Activity A
According to the school enrollment article below, how many students does Western have in 2021?
Activity B
Please duplicate the school enrollment article below from "Students evacuate the" to "currently in 2021.".

Reading passage
School population continues growth despite pandemic


Bayan Abedulazis

Students evacuate the building during a fire drill on Nov. 3. The breezeway next to the 1400’s building is packed with students during dismissals.

The start of the 2021 school year brought a lot of new changes, like the mask mandates, new lunch periods and fluctuating bus schedules.  However, one of the most obvious changes has been the increase of new students. Due to the year-long gap in students attending in-person school, Western is being introduced to twice the amount of new students than they are used to seeing each year, going from 3389 students in 2018 to 3555 currently in 2021. 

According to principal Jimmy Arrojo, the attraction is because of the diverse community. Over 40 percent of students identify as Latino/Hispanic, among other ethnicities, and Western is situated in an area with a large range of socioeconomic backgrounds.

[Recorded data]
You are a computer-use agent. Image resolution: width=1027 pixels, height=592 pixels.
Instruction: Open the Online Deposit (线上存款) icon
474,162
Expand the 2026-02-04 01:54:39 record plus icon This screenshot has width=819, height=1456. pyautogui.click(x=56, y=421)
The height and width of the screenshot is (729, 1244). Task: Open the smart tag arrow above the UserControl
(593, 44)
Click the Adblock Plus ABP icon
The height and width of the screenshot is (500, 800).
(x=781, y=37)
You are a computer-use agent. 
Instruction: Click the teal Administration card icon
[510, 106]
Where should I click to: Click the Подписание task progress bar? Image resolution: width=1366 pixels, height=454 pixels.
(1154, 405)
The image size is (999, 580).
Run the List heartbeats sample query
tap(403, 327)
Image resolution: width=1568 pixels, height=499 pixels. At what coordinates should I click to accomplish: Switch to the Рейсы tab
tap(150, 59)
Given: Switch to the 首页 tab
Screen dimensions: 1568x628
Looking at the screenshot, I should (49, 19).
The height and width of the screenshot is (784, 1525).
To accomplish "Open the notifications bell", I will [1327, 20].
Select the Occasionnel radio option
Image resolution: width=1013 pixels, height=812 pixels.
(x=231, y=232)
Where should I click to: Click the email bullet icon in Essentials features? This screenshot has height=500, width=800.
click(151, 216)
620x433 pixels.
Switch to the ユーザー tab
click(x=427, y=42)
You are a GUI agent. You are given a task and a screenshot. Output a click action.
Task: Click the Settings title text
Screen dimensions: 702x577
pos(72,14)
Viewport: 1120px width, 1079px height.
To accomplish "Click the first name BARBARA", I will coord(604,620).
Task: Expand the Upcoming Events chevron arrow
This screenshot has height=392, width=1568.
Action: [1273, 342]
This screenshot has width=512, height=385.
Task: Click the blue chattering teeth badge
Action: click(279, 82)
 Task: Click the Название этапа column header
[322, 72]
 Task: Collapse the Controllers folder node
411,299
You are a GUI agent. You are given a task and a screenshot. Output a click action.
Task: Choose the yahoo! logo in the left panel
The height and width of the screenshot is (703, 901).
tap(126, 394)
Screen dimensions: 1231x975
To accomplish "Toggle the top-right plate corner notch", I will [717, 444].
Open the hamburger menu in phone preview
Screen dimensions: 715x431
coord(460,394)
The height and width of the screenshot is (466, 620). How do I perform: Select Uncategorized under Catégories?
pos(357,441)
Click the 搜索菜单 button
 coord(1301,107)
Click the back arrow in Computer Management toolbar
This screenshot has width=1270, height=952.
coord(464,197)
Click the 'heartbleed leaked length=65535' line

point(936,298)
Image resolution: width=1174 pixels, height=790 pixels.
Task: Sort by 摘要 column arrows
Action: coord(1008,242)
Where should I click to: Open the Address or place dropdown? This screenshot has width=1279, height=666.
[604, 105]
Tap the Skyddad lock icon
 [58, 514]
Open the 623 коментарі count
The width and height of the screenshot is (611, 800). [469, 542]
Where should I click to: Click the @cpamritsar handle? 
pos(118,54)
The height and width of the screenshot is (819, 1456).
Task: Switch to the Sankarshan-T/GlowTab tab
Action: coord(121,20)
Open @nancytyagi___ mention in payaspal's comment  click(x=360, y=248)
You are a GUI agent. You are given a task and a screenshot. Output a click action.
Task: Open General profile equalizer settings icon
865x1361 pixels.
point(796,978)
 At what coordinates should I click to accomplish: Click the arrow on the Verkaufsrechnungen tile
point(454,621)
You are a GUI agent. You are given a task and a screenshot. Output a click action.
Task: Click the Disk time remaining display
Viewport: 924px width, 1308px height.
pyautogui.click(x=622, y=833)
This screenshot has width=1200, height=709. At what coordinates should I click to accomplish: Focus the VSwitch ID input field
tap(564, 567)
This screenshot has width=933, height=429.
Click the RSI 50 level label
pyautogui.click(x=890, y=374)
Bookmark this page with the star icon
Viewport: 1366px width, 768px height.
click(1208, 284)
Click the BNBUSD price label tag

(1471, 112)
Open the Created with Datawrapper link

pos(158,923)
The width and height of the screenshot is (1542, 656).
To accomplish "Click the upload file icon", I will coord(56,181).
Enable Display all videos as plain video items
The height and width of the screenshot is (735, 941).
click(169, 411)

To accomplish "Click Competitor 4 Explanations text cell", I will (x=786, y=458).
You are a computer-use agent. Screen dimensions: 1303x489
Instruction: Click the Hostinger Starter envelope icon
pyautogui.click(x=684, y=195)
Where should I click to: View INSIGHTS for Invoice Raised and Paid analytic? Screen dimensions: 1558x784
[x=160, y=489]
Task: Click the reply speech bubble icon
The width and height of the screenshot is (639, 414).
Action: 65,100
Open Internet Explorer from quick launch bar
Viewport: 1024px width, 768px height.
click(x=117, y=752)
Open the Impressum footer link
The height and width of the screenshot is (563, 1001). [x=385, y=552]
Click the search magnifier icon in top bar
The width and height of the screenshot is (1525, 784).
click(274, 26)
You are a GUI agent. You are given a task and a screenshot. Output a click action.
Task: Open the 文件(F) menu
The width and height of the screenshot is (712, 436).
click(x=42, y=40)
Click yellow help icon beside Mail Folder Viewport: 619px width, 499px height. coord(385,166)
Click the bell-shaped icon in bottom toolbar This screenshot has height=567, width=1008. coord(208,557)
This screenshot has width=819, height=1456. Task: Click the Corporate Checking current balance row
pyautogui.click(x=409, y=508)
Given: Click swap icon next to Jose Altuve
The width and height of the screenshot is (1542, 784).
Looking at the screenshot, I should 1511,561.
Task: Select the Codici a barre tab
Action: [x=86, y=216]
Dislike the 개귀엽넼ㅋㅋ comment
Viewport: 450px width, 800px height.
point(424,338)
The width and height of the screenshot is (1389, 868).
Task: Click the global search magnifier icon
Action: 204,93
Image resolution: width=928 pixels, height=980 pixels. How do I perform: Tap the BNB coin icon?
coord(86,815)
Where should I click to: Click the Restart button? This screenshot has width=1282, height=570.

Exercise output A
3555 students.

Exercise output B
Students evacuate the building during a fire drill on Nov. 3. The breezeway next to the 1400’s building is packed with students during dismissals.

The start of the 2021 school year brought a lot of new changes, like the mask mandates, new lunch periods and fluctuating bus schedules.  However, one of the most obvious changes has been the increase of new students. Due to the year-long gap in students attending in-person school, Western is being introduced to twice the amount of new students than they are used to seeing each year, going from 3389 students in 2018 to 3555 currently in 2021.